4 Frequently Asked Questions About Zygomatic Dental Implants

Getting dental implants is a legitimate way to handle missing teeth. However, there is a criterion you have to meet to get the implants. For instance, your jawbone should have enough density to support the tooth. Sometimes the bone loses volume because of atrophy. One of the ways to resolve the problem is through grafting, but it needs an extended treatment time. If your upper jaw does not have the volume to support an implant, you should consider getting a zygomatic implant. Here are the most frequently asked questions about the zygomatic implantation procedure. 

What Do Zygomatic Implants Look Like?

The zygomatic bone is the cheekbone. When someone has bone loss in the upper jaw, the cheekbone provides a solid support base for the dental bridges. The implantation procedure has been in use for a long time. It is the recommended alternative for people who have suffered bone loss because of medical and other health conditions. The dentist might also suggest this alternative when the patient has a tumor or other issue on the upper jaw. 

Who Is the Ideal Candidate for the Zygomatic Implant?
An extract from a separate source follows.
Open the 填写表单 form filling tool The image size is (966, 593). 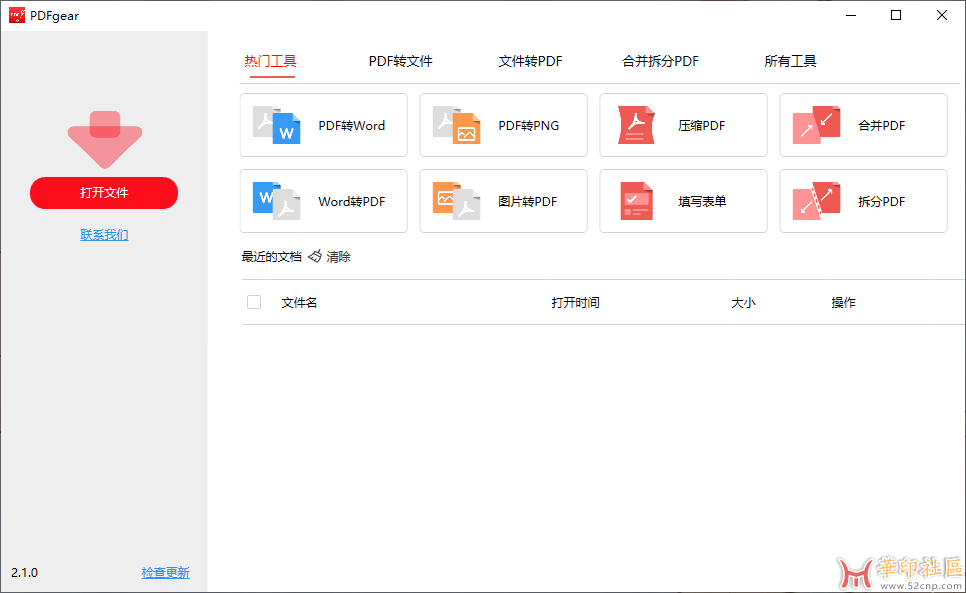(x=682, y=201)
You should also consider what kind of patient can receive the zygomatic implant. The dentist recommends the procedure for anyone whose upper jaw has experienced some reabsorption. The design of the implants should help attach the missing teeth. If the dentist assesses your mouth and discovers you have severe bone loss, they will recommend quad zygoma, which is the replacement of the implants on both sides of the mouth. The treatment works for people getting rehabilitation from conditions like a cleft palate. 

Is There a Difference Between Regular Dental Implants and Zygomatic?

The zygoma implant is longer than the standard dental implant. The extra length works because the implant is attached to the cheekbone after going through the mouth and gums. It is the perfect foundation for implants because the cheekbone is more solid than the rest of the jawbone. 

Is There a Reason Why They Get Inserted Into the Back of the Jaw?

The back of the jawbone is more prone to atrophy than the rest of the bone. By inserting the titanium screw there, you will keep the bone stimulated, which helps it regenerate.

You should speak to your dentist if you get disqualified for the regular dental implant because of a weak jawbone. They will explore the option of the zygomatic implant with you and help you replace the missing teeth.